Exercise description: Leave the pictures out, and repeat exactly every line from the one with "Task: Open the accessibility widget icon" through the end of the data below.

Records for the task:
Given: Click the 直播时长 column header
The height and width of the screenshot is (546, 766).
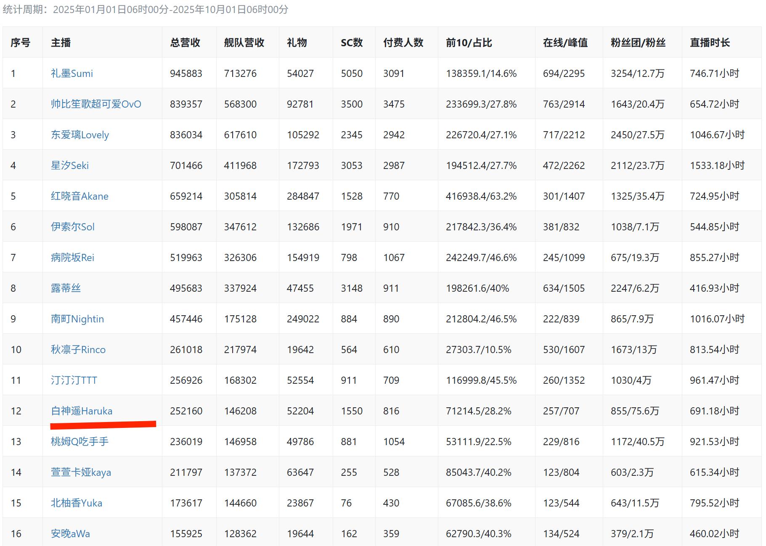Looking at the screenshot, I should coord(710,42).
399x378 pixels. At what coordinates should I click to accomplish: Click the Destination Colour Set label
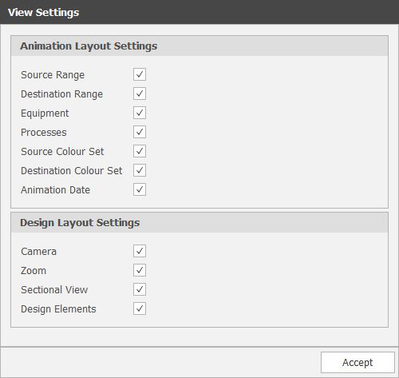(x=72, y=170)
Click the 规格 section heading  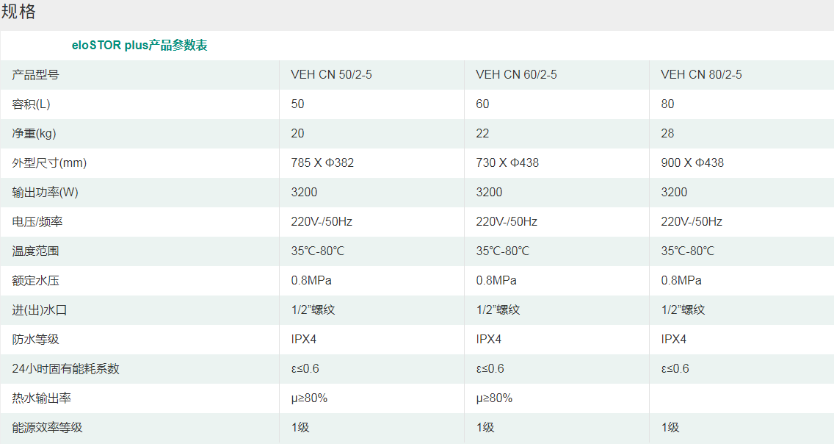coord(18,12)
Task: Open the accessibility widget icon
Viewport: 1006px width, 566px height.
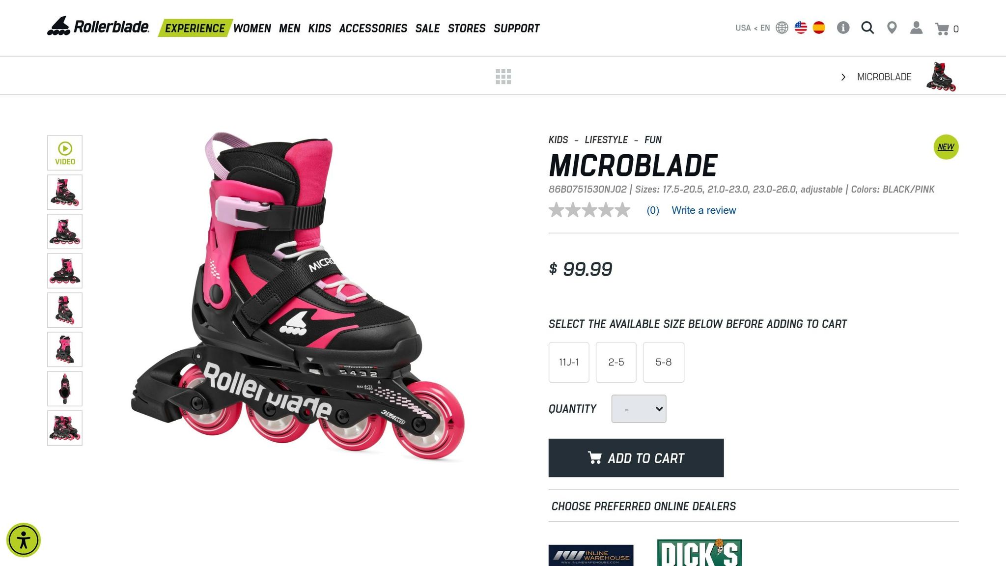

Exercise response:
Task: Open the accessibility widget icon
Viewport: 1006px width, 566px height.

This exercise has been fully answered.